Can you edit the data below so that "Viewport" becomes "Display" everywhere it occurs, with everything else unchanged, and return it without the pictures?

+ + + + + + +

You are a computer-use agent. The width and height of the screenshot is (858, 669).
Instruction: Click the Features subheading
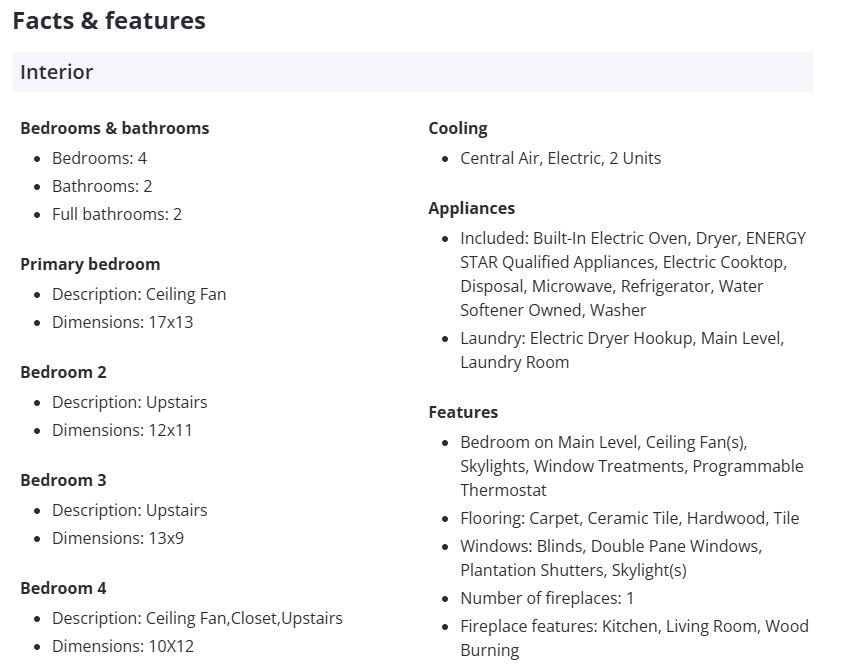click(x=463, y=412)
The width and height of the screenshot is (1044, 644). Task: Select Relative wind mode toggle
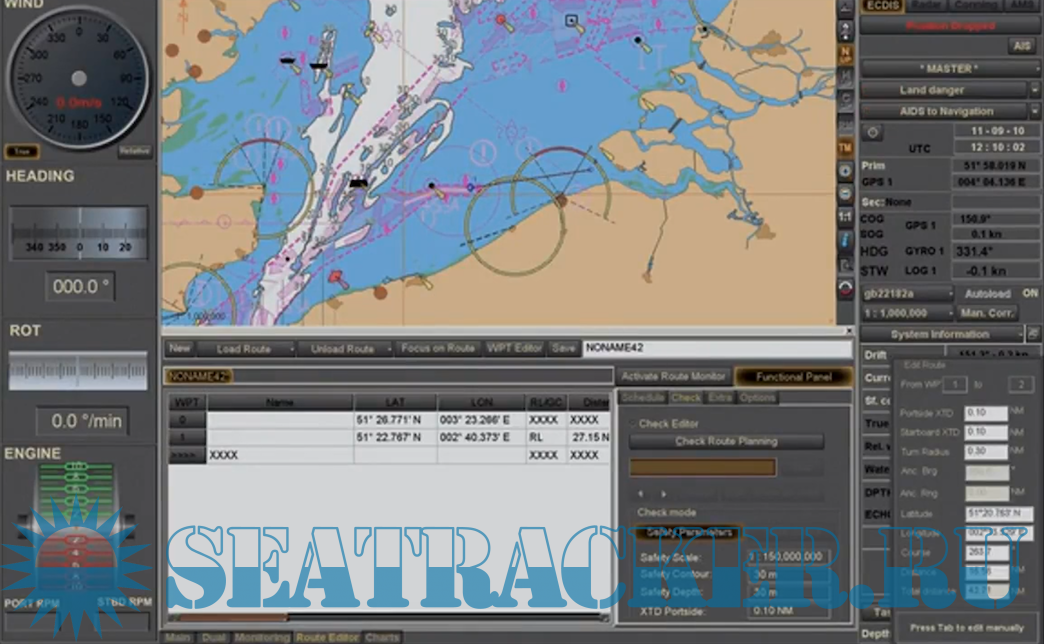click(134, 152)
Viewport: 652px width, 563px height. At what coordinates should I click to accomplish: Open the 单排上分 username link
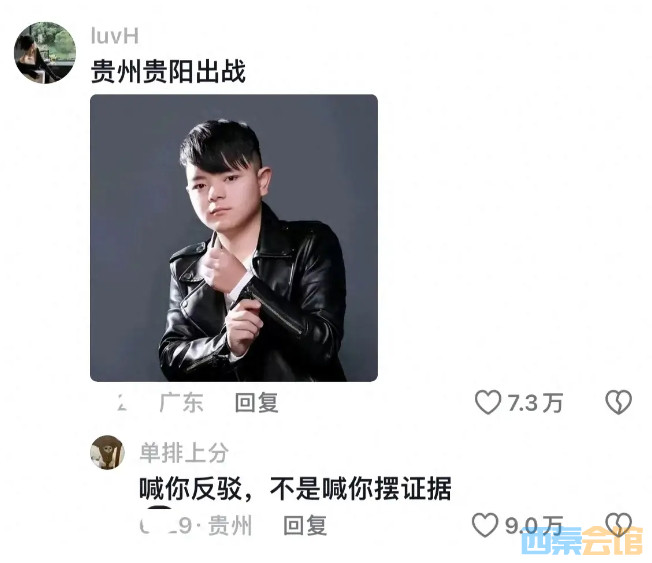184,452
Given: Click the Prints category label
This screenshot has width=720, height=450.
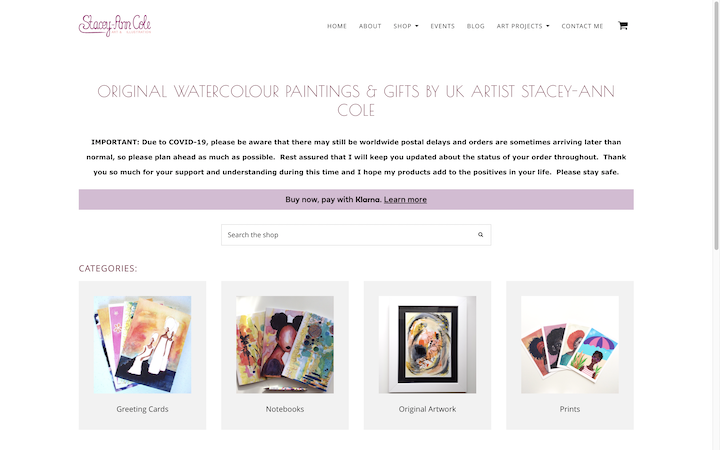Looking at the screenshot, I should pyautogui.click(x=570, y=409).
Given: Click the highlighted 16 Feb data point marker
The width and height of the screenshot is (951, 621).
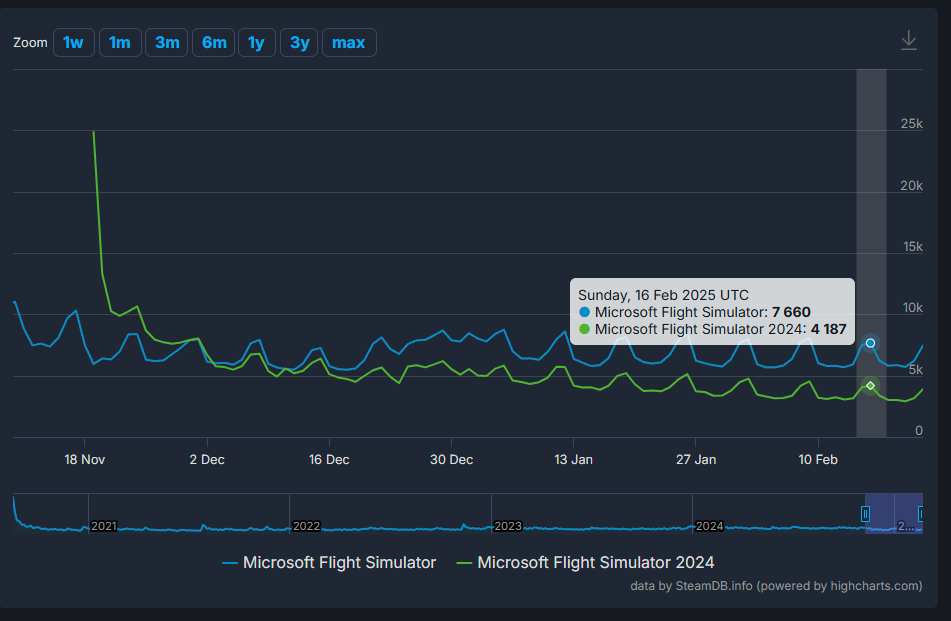Looking at the screenshot, I should pos(870,343).
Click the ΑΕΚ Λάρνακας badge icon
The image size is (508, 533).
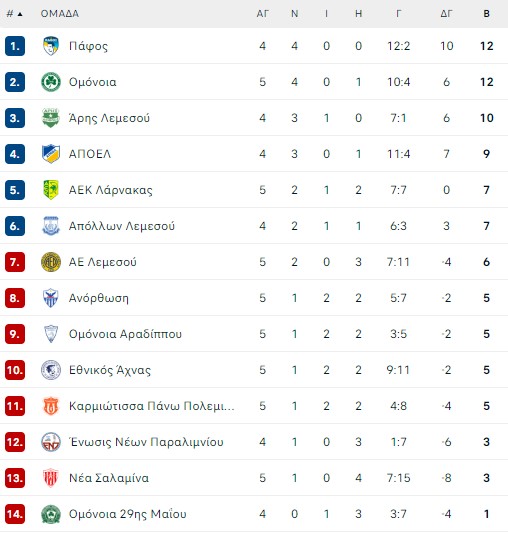51,190
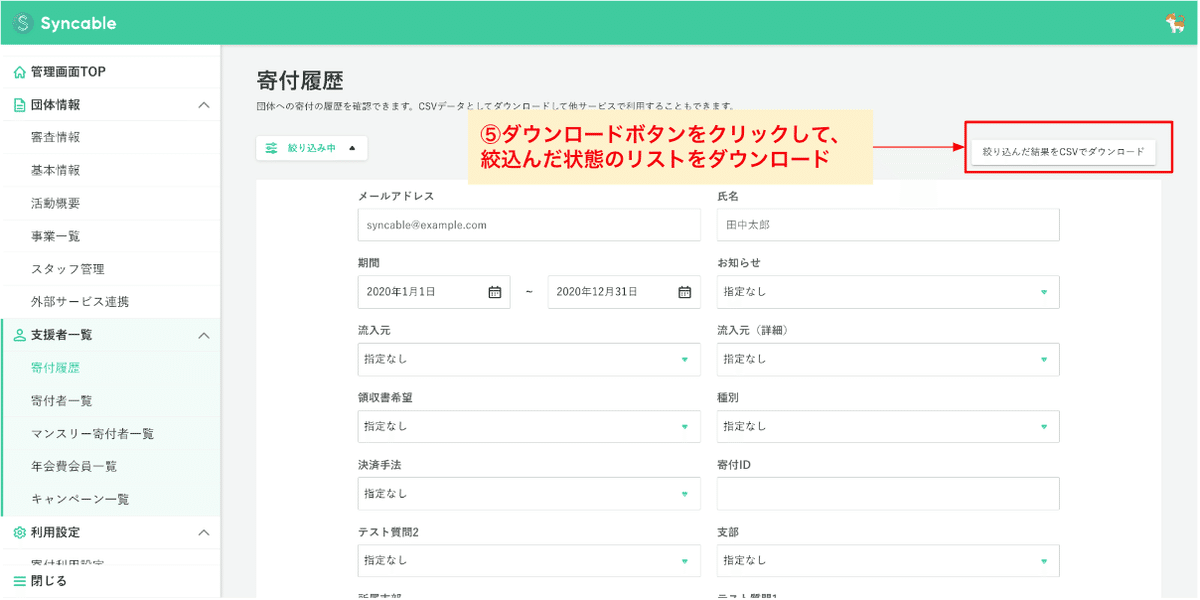Open the calendar icon for the end date
This screenshot has height=600, width=1200.
(x=684, y=291)
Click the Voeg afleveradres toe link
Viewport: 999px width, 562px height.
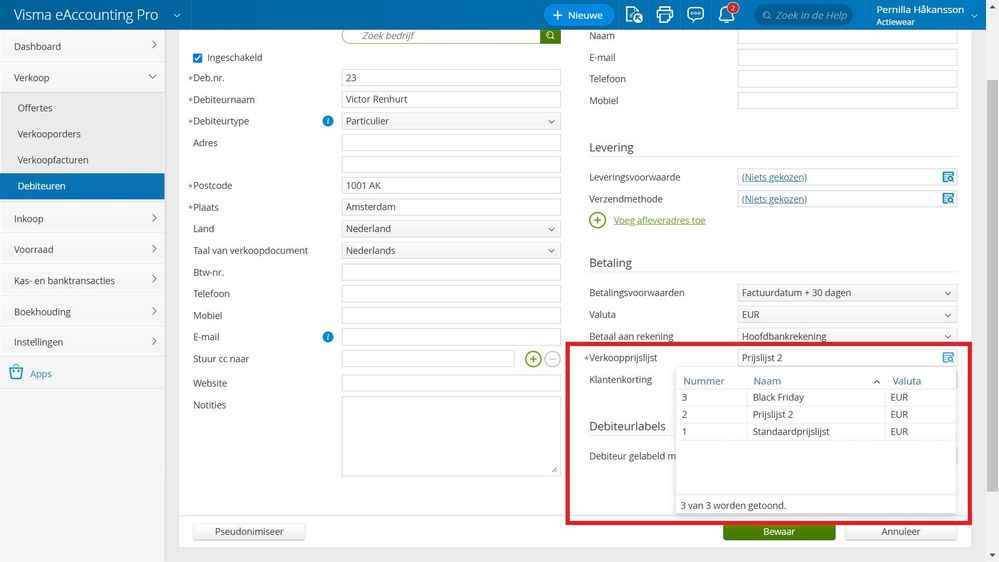pyautogui.click(x=659, y=220)
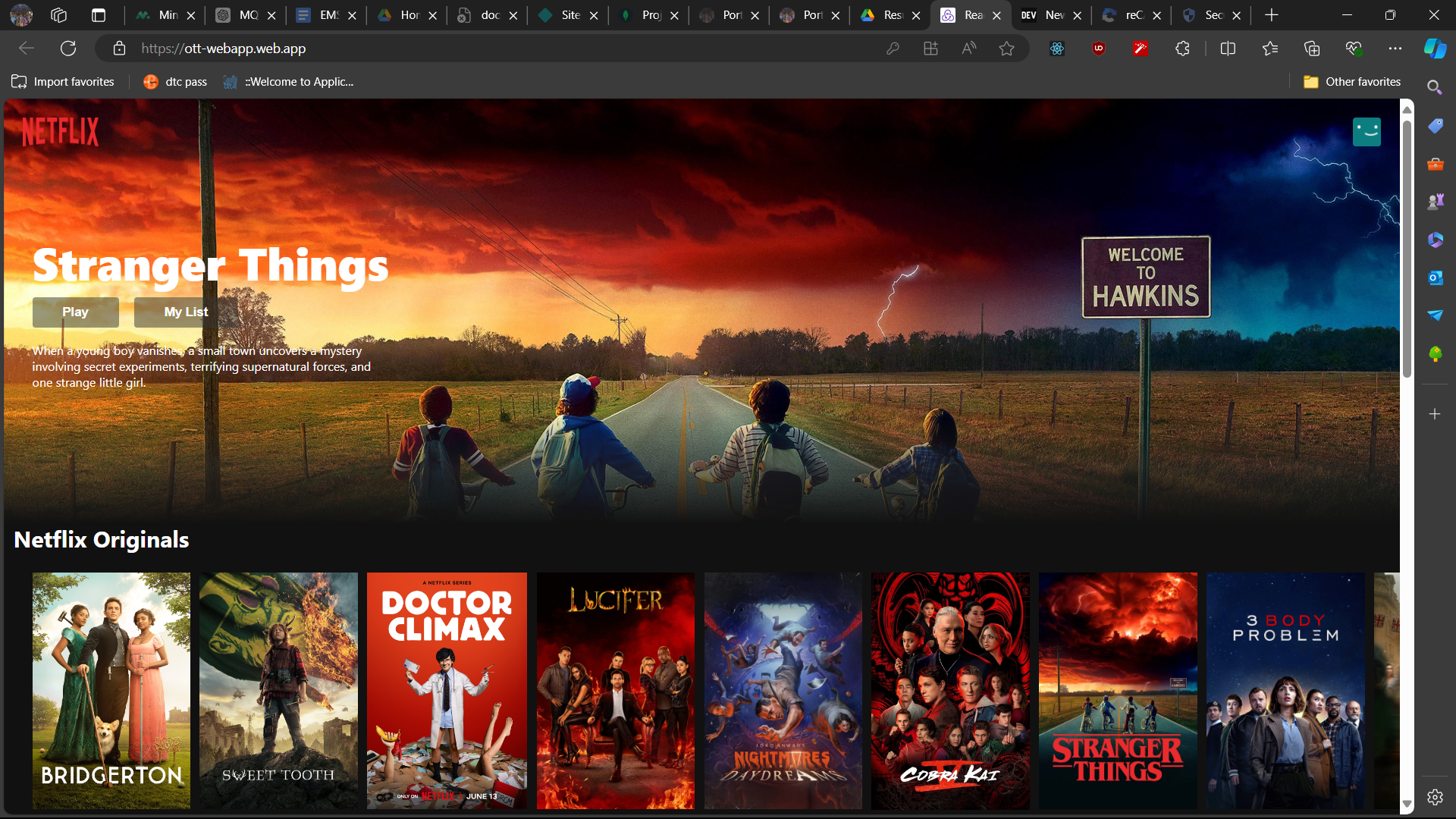Screen dimensions: 1456x819
Task: Open the React DevTools extension icon
Action: click(x=1056, y=49)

+ + + + + + +

_Response to this exercise_
You are a computer-use agent. The width and height of the screenshot is (858, 669).
Instruction: Click the Features subheading
click(x=463, y=412)
The width and height of the screenshot is (1044, 644). Task: Select Relative wind mode toggle
click(134, 152)
Display: 652px width, 563px height. At what coordinates should I click to accomplish: Open the 单排上分 username link
184,452
Given: Click the Prints category label
This screenshot has width=720, height=450.
Looking at the screenshot, I should pyautogui.click(x=570, y=409).
Given: Click the highlighted 16 Feb data point marker
The width and height of the screenshot is (951, 621).
Looking at the screenshot, I should pos(870,343).
Click the ΑΕΚ Λάρνακας badge icon
The image size is (508, 533).
51,190
Open the calendar icon for the end date
This screenshot has height=600, width=1200.
(x=684, y=291)
Click the Voeg afleveradres toe link
Display: 999px width, 562px height.
pyautogui.click(x=659, y=220)
Screen dimensions: 1456x819
Task: Open the React DevTools extension icon
Action: click(x=1056, y=49)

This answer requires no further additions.